Segment Start: RECORDS FOR THIS EXERCISE

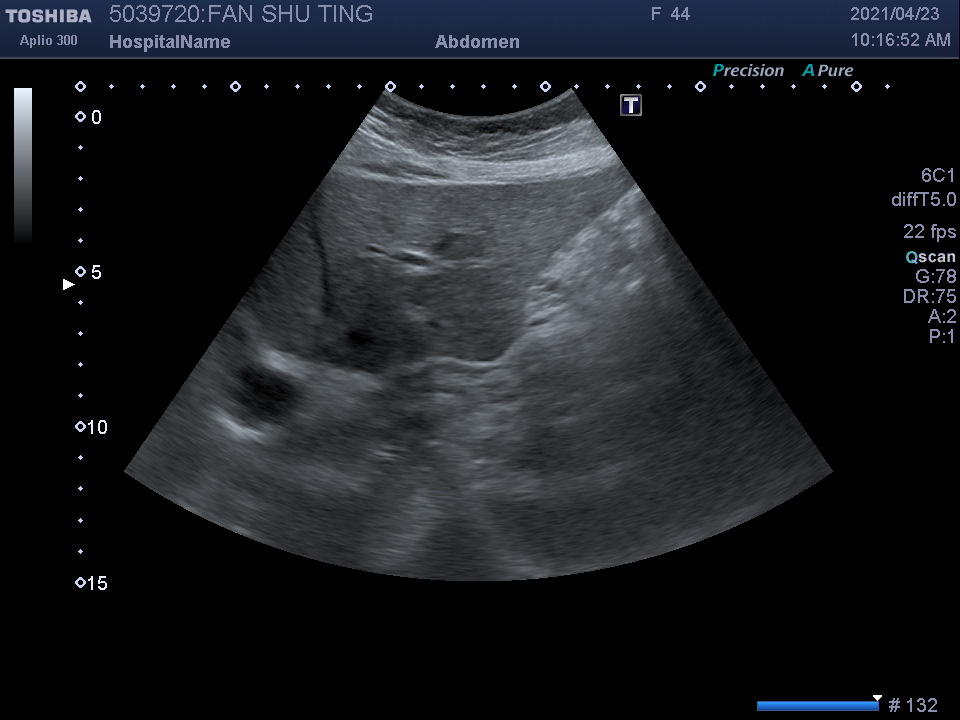Click the HospitalName field
Screen dimensions: 960x720
tap(169, 42)
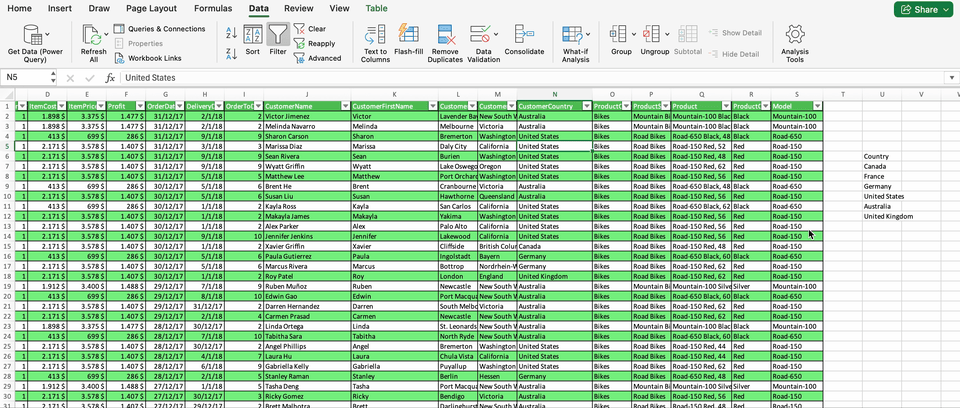This screenshot has height=408, width=960.
Task: Switch to the Formulas ribbon tab
Action: pos(213,8)
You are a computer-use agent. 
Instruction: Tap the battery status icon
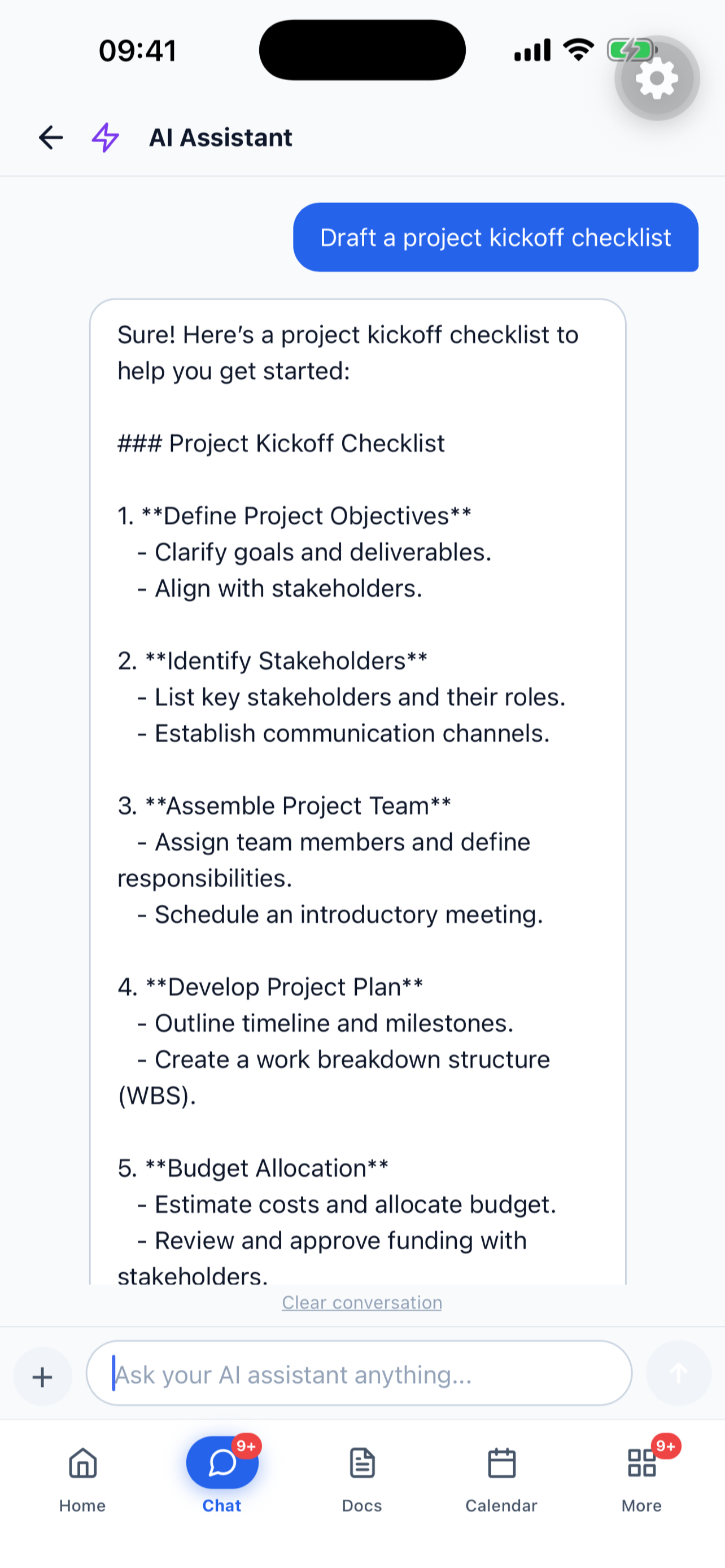(x=631, y=50)
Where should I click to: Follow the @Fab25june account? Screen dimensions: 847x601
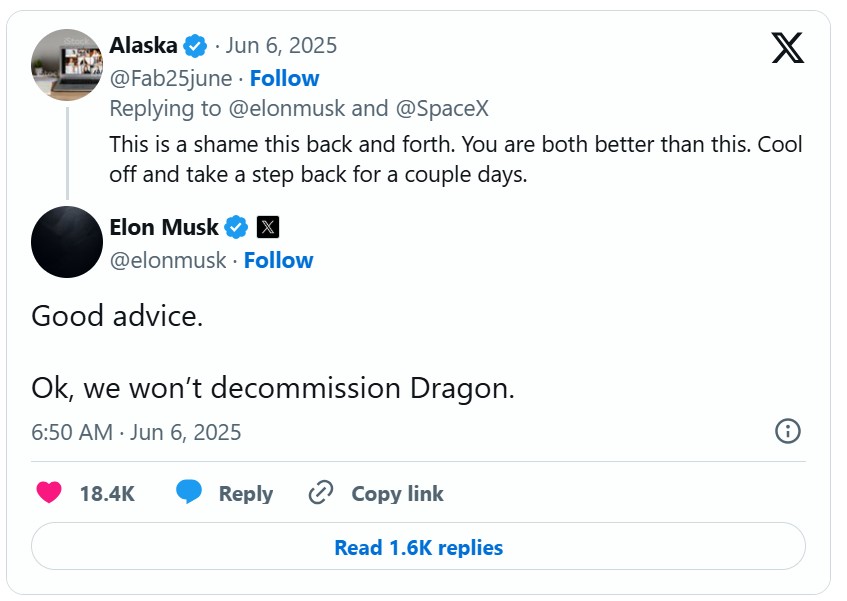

Segment End: RECORDS FOR THIS EXERCISE

* **WHAT TO WORK ON**
What you write should match, word for word, the lines from the one containing "You are a computer-use agent." to the end of the listing, with both ends kept and the pictures left out.

* **EXERCISE RESULT**
You are a computer-use agent. 
Instruction: Tap the battery status icon
(x=631, y=50)
Where should I click to: Follow the @Fab25june account? Screen dimensions: 847x601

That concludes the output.